Kıyametin kopması ve dünyanın son bulmasıyla, gelmiş geçmiş bütün insanlar Allah’ın huzurunda hesaba çekilecektir. İlâhî adalet tecelli edecek, iyi ile kötü, zalim ile mazlum, haklı ile haksız birbirinden ayrılacak ve herkes yaptıklarının karşılığını eksiksiz görecektir.

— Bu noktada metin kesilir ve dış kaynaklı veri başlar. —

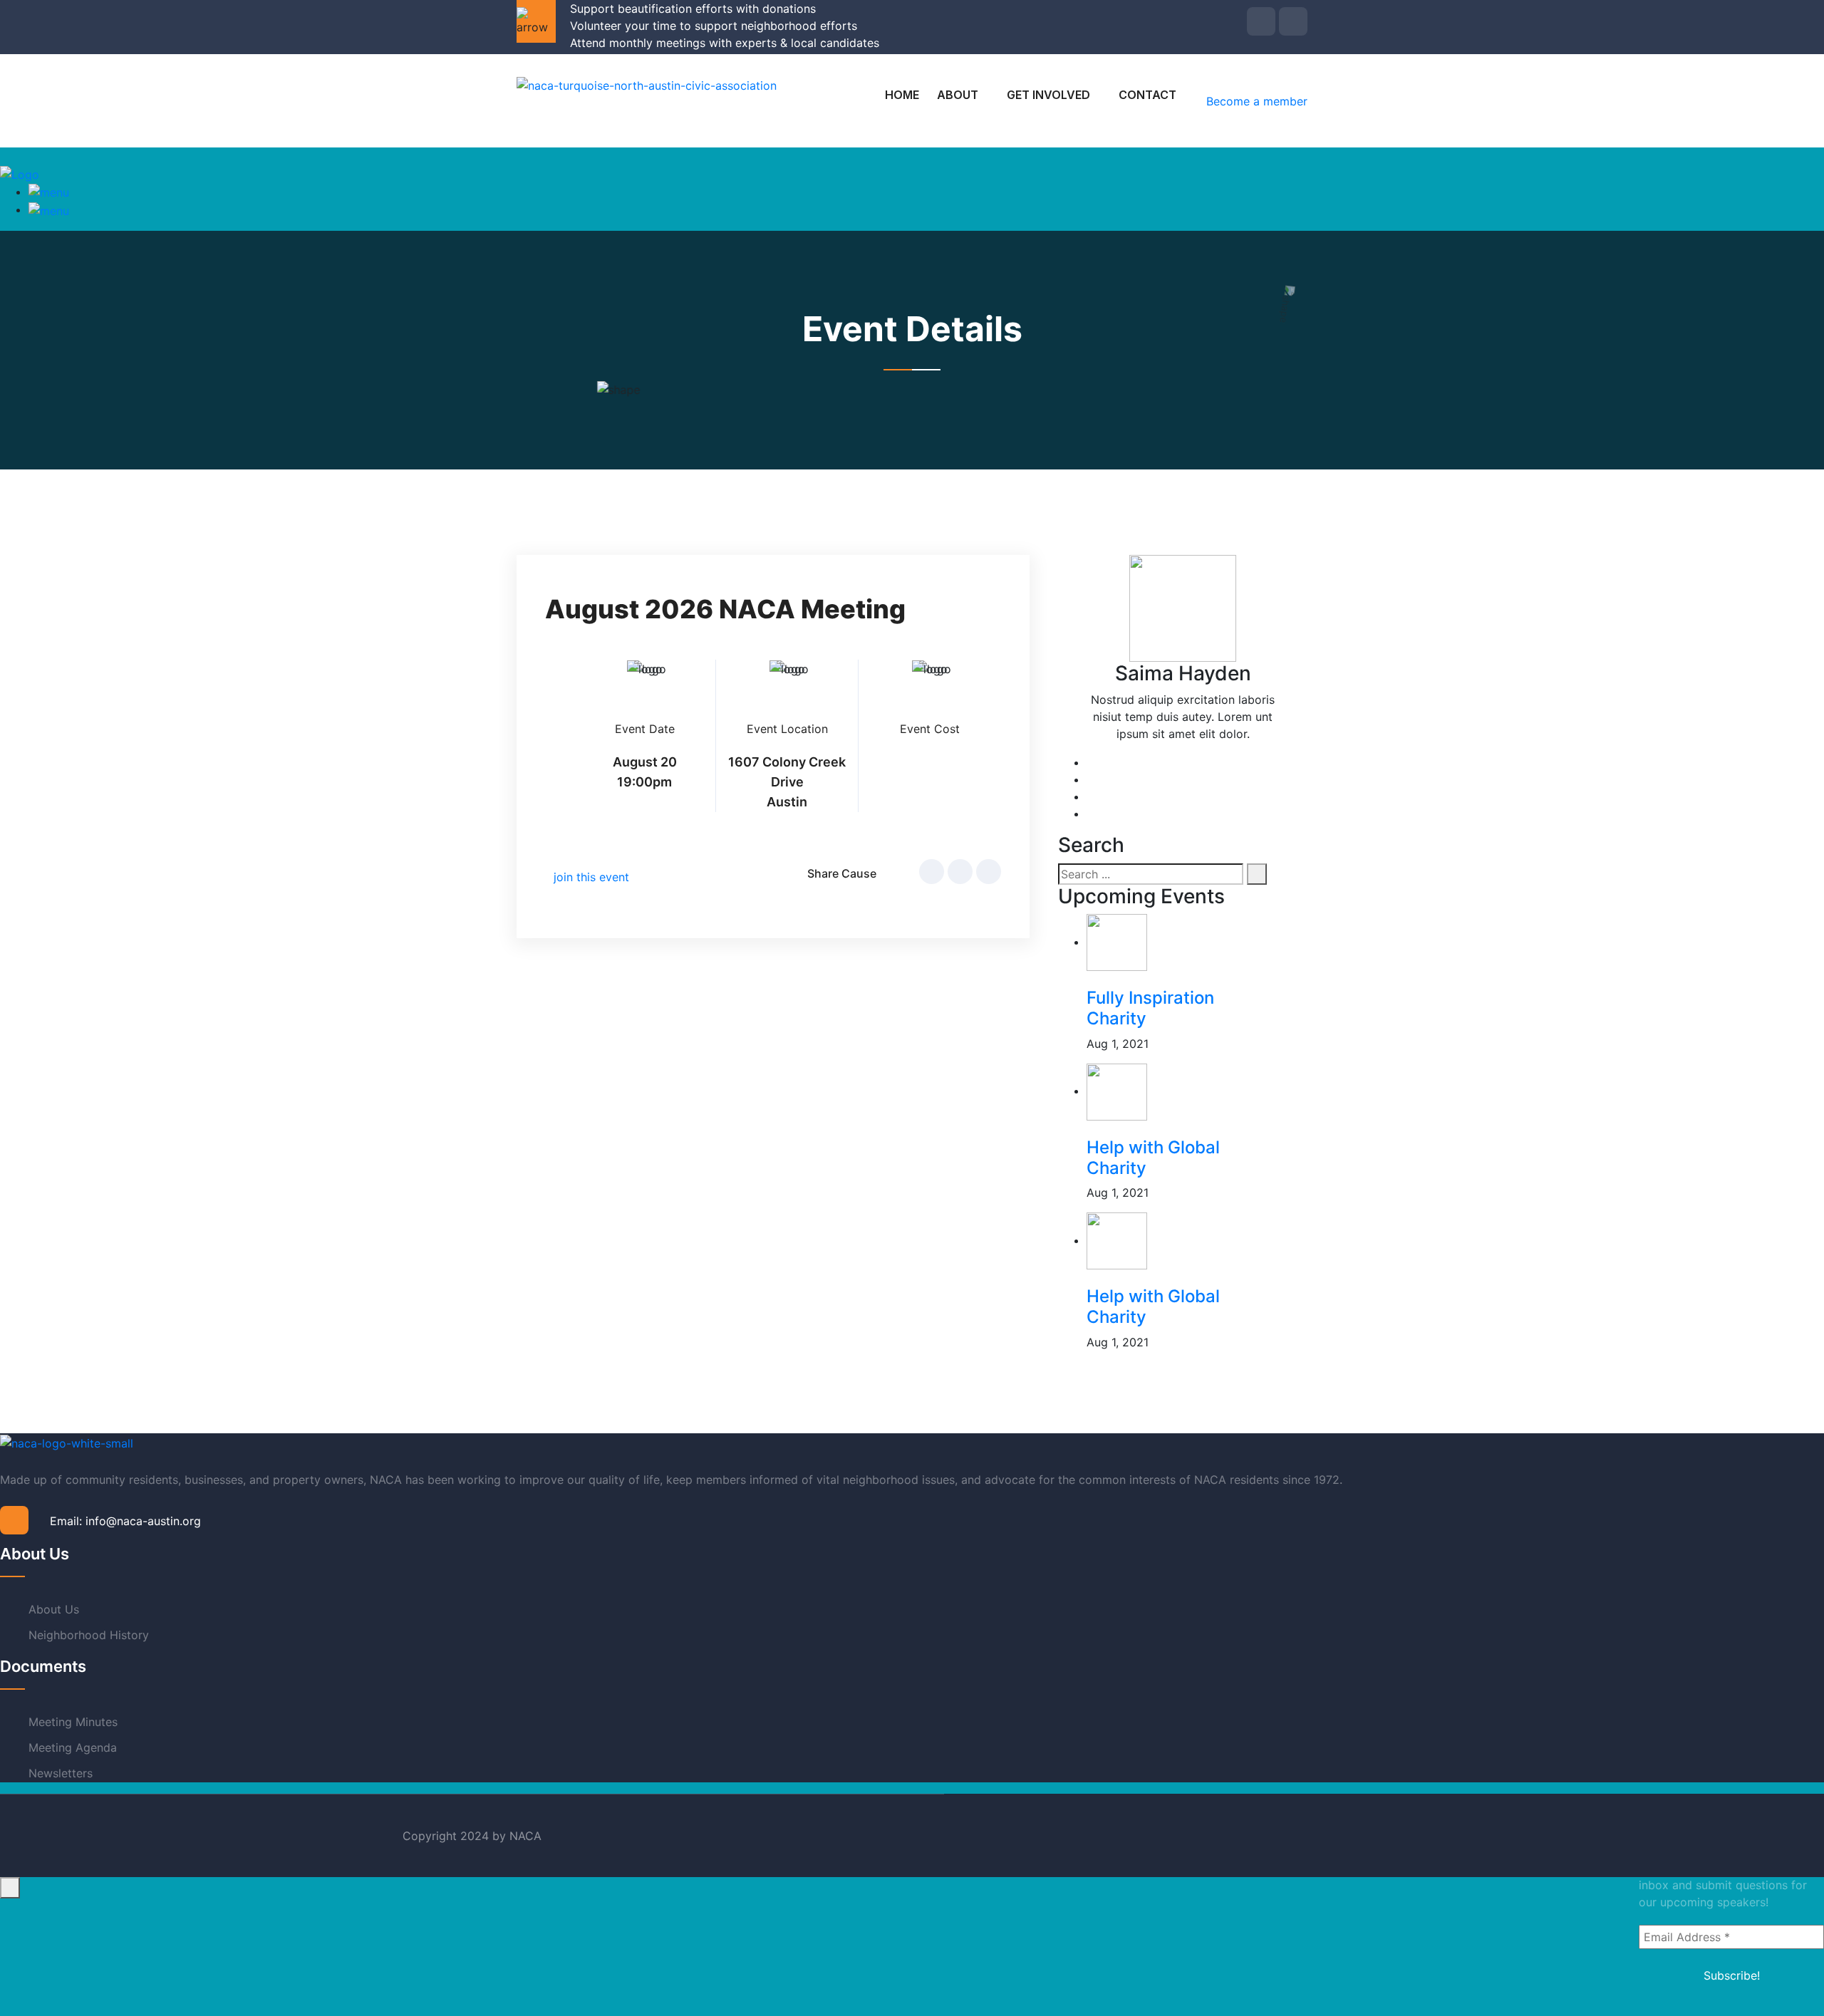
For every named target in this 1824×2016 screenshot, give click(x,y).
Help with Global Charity (1153, 1157)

Âhirete iman etmek, insanın sorumluluk bilincini geliştirir. Yerlerin ve göklerin sahibi olan Allah’ın bir gün insana verdiği bütün nimetler ve emanetler hakkında hesap soracağını bilmek, kişiyi duyarlı hâle getirir. Bu duyarlılık, sosyal ilişkilerden tabiata karşı tutum ve davranışlara kadar Müslüman’ın bütün iletişimini etkiler.

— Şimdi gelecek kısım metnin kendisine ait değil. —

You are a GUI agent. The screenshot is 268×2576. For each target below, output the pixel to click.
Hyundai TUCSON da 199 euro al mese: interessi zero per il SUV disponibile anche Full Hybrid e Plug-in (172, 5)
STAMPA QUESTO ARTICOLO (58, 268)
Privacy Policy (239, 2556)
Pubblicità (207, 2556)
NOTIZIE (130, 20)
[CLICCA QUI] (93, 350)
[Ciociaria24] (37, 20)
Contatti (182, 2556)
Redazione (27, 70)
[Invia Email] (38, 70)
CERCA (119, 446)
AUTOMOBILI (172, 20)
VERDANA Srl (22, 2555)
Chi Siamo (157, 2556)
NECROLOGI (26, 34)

Ayrıca âhirete iman etmek, insanın hayatını ulvi bir gaye ile yönlendirmesini, doğru bir hedefe kilitlenerek iyiliğe adanmasını sağlar. Kin, haset, düşmanlık, nefret gibi duyguları törpüler; affetme, bağışlama, ümitli ve sabırlı olma gibi olumlu yönleri geliştirir. Hayattaki zorluklara karşı mücadele gücü aşılar ve beklediği hâlde kimi zaman bulamadığı adalet arayışlarına cevap verir.
Âhirete iman eden, ölümü sıkça hatırlayan ve ölümden sonraki hayatı için en güzel şekilde hazırlık yapan kişi, müminlerin en bilinçlisidir. Zira en doğru yatırım, cenneti barındıran sonsuzluk diyarına yapılan yatırımdır.